§ Work to complete: With both ends included, repeat exactly the lines of the entries below from the one containing "1512x680 pixels." down to the one containing "Task: Click the ACTION column header", and no others.

§ Material for this task:
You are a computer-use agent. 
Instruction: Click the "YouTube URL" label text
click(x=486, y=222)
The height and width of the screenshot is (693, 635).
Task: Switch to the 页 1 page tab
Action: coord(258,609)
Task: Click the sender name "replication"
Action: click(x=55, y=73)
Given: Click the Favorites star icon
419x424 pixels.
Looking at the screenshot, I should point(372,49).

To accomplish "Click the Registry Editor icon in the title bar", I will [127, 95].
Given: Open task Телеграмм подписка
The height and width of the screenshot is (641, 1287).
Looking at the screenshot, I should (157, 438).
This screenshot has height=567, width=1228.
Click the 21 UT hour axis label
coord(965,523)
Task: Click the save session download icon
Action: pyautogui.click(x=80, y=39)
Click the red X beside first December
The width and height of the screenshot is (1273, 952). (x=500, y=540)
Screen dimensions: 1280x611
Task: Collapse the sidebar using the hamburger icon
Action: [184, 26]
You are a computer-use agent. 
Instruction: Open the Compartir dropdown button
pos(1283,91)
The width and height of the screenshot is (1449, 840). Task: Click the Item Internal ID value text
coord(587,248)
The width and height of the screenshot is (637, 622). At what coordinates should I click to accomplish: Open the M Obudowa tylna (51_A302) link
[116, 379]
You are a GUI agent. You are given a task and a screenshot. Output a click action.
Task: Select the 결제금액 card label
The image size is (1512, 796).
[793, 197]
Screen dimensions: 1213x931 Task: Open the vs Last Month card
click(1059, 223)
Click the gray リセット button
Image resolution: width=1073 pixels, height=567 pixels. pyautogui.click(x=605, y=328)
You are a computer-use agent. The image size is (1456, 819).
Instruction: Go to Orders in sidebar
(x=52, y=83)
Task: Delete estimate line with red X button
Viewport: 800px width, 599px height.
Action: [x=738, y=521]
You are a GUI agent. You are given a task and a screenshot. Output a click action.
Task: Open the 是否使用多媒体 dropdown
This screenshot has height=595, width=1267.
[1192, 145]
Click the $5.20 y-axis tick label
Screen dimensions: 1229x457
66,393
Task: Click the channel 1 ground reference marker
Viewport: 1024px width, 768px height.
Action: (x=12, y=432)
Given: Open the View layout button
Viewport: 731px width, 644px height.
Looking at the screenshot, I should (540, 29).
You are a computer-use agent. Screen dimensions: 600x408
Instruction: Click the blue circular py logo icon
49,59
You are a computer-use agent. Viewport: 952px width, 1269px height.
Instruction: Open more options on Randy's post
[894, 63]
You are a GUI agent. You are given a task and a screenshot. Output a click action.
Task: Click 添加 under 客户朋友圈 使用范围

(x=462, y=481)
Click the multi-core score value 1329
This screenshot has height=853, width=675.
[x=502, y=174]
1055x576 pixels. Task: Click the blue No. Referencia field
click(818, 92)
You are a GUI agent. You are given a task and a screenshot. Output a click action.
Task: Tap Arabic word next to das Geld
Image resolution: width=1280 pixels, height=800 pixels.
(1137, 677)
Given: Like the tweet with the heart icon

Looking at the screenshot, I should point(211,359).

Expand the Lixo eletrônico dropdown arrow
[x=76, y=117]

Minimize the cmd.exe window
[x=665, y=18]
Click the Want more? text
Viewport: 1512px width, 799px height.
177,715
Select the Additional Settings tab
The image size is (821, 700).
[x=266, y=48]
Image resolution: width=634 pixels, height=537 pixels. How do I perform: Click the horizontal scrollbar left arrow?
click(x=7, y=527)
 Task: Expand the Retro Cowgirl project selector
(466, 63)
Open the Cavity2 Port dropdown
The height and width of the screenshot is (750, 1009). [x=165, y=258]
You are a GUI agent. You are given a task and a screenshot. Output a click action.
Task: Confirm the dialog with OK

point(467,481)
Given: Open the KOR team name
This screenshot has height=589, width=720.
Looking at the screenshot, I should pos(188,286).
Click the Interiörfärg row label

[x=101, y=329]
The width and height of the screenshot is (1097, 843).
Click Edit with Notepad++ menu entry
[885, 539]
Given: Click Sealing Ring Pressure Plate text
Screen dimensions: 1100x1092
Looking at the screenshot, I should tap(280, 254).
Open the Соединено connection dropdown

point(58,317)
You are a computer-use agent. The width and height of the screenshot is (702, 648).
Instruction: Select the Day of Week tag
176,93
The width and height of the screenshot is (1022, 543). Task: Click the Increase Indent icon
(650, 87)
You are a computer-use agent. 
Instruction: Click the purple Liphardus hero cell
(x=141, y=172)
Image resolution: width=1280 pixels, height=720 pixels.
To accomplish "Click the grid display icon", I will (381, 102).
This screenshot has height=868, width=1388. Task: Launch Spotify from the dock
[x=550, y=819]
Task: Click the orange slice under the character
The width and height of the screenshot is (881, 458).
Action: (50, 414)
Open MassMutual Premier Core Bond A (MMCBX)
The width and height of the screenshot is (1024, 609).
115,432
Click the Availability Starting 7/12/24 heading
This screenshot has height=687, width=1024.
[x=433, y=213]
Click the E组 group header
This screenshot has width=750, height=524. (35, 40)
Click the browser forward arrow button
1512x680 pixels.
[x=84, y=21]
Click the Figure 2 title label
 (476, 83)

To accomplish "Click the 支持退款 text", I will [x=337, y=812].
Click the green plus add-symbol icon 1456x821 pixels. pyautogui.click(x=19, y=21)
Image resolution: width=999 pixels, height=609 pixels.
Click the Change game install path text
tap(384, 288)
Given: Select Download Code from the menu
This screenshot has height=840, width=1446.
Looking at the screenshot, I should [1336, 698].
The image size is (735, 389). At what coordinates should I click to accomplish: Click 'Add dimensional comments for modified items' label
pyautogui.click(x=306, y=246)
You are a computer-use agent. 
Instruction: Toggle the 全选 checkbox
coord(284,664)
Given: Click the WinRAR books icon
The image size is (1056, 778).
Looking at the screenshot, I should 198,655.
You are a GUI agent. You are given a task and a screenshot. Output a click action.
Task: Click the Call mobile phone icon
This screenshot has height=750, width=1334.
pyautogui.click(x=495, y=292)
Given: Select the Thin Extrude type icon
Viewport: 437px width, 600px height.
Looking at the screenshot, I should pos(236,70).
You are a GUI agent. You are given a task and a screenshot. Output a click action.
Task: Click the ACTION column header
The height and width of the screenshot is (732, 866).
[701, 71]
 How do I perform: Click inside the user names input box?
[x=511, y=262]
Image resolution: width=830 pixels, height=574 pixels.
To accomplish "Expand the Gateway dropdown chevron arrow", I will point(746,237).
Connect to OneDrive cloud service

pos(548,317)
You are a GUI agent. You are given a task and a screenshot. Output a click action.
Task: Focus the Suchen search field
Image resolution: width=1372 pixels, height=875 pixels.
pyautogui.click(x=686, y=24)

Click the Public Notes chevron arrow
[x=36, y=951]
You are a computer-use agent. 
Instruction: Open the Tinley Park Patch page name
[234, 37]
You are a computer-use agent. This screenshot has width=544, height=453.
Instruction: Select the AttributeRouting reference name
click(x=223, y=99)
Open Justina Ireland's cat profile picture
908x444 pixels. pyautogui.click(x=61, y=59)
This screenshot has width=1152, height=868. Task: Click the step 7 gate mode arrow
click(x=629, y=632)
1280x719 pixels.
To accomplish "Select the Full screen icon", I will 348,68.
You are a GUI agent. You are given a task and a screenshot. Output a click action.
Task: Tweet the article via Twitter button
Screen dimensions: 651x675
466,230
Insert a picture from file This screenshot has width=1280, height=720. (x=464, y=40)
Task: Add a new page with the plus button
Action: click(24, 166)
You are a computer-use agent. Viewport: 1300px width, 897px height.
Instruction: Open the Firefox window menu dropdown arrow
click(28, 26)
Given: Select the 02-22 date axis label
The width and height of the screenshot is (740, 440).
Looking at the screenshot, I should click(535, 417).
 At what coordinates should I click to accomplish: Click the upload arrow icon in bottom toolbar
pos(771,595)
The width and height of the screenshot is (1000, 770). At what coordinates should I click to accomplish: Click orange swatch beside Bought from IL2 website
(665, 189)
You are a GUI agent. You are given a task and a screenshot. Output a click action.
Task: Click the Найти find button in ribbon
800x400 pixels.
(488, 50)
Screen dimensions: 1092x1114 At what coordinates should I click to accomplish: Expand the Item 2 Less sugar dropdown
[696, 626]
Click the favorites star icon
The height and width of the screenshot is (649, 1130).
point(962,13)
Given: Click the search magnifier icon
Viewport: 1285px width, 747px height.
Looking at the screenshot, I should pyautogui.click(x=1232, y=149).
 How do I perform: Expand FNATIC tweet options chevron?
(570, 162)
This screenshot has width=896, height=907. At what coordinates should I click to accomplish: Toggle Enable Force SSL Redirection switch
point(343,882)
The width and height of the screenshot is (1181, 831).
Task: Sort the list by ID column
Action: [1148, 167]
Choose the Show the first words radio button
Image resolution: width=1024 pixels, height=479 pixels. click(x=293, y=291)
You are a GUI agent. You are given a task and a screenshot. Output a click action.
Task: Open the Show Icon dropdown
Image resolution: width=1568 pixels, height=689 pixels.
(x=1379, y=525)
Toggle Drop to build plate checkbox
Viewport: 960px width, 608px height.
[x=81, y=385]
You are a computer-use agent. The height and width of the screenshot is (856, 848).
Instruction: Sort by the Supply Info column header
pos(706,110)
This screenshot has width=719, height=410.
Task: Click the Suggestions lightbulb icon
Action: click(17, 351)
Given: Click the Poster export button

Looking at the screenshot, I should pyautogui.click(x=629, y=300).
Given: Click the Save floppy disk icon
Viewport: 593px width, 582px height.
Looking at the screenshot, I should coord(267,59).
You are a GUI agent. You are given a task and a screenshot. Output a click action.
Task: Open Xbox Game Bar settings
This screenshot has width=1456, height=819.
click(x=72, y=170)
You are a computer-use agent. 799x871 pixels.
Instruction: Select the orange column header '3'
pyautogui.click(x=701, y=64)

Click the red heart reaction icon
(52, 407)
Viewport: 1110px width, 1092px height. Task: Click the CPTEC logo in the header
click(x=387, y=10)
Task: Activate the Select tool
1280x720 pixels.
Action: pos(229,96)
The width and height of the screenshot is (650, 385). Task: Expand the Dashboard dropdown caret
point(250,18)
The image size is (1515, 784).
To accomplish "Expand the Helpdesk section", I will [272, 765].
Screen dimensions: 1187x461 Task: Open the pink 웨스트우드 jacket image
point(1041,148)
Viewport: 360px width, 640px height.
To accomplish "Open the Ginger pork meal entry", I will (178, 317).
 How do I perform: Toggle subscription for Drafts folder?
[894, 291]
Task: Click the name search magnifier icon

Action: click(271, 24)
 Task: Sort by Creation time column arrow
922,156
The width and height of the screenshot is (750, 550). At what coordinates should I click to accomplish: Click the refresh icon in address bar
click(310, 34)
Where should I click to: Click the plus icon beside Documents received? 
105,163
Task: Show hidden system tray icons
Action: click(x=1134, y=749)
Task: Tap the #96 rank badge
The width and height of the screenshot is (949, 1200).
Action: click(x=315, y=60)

§ Solution for this task:
1512x680 pixels.
[x=84, y=21]
Click the Figure 2 title label
 (476, 83)

To accomplish "Click the 支持退款 text", I will [x=337, y=812].
Click the green plus add-symbol icon 1456x821 pixels. pyautogui.click(x=19, y=21)
Image resolution: width=999 pixels, height=609 pixels.
Click the Change game install path text
tap(384, 288)
Given: Select Download Code from the menu
This screenshot has height=840, width=1446.
Looking at the screenshot, I should [1336, 698].
The image size is (735, 389). At what coordinates should I click to accomplish: Click 'Add dimensional comments for modified items' label
pyautogui.click(x=306, y=246)
You are a computer-use agent. 
Instruction: Toggle the 全选 checkbox
coord(284,664)
Given: Click the WinRAR books icon
The image size is (1056, 778).
Looking at the screenshot, I should 198,655.
You are a GUI agent. You are given a task and a screenshot. Output a click action.
Task: Click the Call mobile phone icon
This screenshot has height=750, width=1334.
pyautogui.click(x=495, y=292)
Given: Select the Thin Extrude type icon
Viewport: 437px width, 600px height.
Looking at the screenshot, I should pos(236,70).
You are a GUI agent. You are given a task and a screenshot. Output a click action.
Task: Click the ACTION column header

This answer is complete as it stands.